Sibthorpe, Sir Christopher (d. 1632/3), judge and religious writer, was third son of John Sibthorpe of Much Bardfield, Essex, England; no details of his mother are known. He matriculated at Cambridge before entering Middle Temple (1584) and was called to the bar (1594). He was appointed third justice of king's bench in Ireland in 1607 and was in Ireland by that summer. In December 1607 he was sent into Ulster to indict the fugitive earls of Tyrone (qv) and Tyrconnell (qv). Indeed, between summer 1607 and summer 1615 he would ride the Ulster circuit seventeen times. Due to his great familiarity with the province, he was sent twice to Ulster in 1612 to resolve disputes between planters and natives involving the plantation of Ulster. In 1613–15 he was an active member of the Irish parliament as MP for Limavady. He was knighted in 1618 and subsequently became treasurer of King's Inns.
As well as being well versed in law, he was a serious theological scholar. His views were strongly puritan and often at odds with the established church; in 1588, he had been expelled from Middle Temple for nonconformity. Around 1612 he wrote a work which, though it has not survived, attracted the interest of James Ussher (qv), renowned scholar and future archbishop of Armagh. Having been encouraged and assisted by Ussher, he published A friendly advertisement to the pretended catholicks of Ireland. Despite its title, it was a rather crude anti-catholic polemic, which stressed that the pope was the Antichrist described in the Book of Revelations. This publication also involved the first use of Hebrew type in Ireland.
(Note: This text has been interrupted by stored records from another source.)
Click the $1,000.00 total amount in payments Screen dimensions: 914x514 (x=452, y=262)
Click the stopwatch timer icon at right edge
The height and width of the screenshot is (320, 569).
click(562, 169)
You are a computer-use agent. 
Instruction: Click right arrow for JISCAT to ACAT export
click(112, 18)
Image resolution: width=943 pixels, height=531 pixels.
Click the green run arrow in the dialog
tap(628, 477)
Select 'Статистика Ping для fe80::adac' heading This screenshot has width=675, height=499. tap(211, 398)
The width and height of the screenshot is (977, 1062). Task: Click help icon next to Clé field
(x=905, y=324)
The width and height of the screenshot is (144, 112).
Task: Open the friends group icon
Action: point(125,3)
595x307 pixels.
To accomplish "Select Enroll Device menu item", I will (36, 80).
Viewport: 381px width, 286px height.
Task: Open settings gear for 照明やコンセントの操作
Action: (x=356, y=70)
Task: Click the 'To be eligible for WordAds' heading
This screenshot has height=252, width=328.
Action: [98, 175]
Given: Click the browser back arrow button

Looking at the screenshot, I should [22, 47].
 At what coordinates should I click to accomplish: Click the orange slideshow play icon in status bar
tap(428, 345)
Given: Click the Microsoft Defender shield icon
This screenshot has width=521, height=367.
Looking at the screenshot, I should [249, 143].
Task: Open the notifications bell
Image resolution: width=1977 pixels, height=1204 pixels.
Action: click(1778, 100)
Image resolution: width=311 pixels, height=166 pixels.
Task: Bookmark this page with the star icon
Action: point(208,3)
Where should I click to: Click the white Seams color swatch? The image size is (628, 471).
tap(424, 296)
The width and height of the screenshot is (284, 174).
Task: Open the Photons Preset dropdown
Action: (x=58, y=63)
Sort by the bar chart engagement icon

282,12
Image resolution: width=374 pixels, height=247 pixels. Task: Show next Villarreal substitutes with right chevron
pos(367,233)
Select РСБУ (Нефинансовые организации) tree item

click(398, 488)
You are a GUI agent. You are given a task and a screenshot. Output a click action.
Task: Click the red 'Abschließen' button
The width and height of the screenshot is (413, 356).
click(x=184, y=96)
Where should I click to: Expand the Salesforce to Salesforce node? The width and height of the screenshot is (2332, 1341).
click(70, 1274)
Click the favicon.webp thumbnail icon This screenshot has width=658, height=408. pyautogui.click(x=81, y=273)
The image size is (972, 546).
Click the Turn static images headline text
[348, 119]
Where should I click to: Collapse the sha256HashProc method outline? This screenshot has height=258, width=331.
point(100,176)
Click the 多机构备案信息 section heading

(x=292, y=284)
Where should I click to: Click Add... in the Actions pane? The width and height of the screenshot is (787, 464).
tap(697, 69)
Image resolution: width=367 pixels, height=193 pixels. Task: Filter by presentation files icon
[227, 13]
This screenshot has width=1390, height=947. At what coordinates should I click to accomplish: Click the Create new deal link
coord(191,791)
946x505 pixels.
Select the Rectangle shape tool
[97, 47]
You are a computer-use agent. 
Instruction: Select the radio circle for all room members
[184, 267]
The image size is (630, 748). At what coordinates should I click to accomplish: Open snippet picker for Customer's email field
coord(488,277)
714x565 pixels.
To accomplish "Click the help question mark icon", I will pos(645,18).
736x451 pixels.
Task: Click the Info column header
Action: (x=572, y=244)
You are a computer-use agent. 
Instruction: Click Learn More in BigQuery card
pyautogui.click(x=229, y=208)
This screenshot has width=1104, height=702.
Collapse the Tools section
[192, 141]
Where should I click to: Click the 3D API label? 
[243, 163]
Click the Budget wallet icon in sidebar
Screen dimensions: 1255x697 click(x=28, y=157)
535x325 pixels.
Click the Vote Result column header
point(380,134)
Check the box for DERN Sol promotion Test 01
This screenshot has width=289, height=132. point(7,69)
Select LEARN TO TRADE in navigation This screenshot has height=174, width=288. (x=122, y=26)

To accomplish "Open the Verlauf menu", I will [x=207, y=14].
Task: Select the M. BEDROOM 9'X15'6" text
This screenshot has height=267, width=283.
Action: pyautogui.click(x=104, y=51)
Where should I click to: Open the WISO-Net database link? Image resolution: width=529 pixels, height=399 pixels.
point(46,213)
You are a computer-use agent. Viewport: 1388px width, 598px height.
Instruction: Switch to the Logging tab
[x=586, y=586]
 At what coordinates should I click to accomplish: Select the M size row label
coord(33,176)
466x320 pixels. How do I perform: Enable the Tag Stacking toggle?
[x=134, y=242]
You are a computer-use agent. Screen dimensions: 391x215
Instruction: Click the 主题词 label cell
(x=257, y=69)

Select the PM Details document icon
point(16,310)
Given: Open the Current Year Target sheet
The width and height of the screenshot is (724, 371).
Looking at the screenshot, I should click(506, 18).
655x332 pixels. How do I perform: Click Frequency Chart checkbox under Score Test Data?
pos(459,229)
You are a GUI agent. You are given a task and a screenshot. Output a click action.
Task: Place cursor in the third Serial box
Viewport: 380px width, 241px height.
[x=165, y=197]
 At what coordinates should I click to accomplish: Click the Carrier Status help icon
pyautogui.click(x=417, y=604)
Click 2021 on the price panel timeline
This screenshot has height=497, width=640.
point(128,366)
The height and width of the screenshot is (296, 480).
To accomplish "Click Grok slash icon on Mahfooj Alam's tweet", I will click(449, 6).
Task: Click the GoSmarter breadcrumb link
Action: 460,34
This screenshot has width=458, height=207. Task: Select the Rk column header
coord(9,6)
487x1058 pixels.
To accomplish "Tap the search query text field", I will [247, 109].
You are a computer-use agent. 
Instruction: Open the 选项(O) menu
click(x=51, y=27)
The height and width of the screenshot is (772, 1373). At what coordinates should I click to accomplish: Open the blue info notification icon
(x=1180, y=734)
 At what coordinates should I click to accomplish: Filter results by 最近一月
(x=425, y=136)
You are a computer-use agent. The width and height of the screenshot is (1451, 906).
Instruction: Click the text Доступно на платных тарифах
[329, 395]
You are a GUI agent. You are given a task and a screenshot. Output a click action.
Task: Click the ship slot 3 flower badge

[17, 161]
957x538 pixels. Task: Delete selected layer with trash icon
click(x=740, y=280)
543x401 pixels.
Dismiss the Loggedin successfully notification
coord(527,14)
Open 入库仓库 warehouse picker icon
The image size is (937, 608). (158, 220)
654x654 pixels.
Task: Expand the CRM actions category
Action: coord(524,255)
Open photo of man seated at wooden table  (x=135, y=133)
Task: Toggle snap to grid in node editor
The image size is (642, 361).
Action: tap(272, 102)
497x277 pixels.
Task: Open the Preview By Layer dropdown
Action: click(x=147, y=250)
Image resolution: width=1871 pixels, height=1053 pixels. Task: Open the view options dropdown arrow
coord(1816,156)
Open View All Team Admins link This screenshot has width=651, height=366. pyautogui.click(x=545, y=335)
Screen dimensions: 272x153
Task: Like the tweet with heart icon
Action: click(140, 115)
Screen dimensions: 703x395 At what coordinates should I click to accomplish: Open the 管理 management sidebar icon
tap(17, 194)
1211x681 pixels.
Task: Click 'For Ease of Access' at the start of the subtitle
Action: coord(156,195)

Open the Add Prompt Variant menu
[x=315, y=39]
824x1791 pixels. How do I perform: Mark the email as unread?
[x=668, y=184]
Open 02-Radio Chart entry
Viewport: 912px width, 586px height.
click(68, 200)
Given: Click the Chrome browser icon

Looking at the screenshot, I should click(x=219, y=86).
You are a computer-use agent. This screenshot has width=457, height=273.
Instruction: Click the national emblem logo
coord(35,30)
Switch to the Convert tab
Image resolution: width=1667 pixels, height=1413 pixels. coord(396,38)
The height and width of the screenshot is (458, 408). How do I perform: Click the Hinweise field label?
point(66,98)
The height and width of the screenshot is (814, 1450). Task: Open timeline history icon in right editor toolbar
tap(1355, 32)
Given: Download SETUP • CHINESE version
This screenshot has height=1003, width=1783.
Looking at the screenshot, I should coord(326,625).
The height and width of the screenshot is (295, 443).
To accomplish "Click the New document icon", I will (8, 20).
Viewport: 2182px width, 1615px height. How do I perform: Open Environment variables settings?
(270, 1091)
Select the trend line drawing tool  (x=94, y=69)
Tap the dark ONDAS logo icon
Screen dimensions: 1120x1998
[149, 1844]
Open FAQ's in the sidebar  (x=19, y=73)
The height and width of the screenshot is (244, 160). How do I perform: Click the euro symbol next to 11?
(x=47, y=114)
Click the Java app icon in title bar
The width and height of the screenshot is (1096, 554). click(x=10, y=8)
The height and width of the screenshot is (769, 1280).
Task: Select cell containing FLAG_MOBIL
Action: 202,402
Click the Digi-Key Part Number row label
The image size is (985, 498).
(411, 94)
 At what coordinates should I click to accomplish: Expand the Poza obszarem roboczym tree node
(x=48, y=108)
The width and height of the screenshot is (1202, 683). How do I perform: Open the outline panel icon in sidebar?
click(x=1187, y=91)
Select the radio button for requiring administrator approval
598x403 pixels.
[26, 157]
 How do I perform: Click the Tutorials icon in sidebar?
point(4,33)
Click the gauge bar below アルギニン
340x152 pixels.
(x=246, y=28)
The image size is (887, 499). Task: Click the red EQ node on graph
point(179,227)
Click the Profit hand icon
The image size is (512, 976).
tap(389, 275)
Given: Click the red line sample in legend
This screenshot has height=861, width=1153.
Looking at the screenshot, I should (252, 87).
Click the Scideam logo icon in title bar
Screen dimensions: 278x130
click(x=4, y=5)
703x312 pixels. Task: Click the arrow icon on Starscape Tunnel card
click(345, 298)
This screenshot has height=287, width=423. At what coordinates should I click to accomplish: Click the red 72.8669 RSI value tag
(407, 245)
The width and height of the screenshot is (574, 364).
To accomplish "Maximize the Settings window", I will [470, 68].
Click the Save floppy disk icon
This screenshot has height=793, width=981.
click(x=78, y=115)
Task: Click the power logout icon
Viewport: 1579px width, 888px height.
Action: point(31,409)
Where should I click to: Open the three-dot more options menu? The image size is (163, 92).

In response to catholic rebuttals, circulated in Ireland in manuscript form, he published two further theological polemics: A reply to an answer (1625) and A surreplication to the rejoinder of a popish adversarie (1627). His Friendly advertisement and Surreplication attracted enough interest to require second editions. In his later years he drafted revised editions of his last two works and a new work directed against the religious writings of the Irish Jesuit William Malone (qv), but these were never published, presumably due to his death. He died between May 1632 and March 1633. He married, but nothing is known of his wife and he does not appear to have had any children.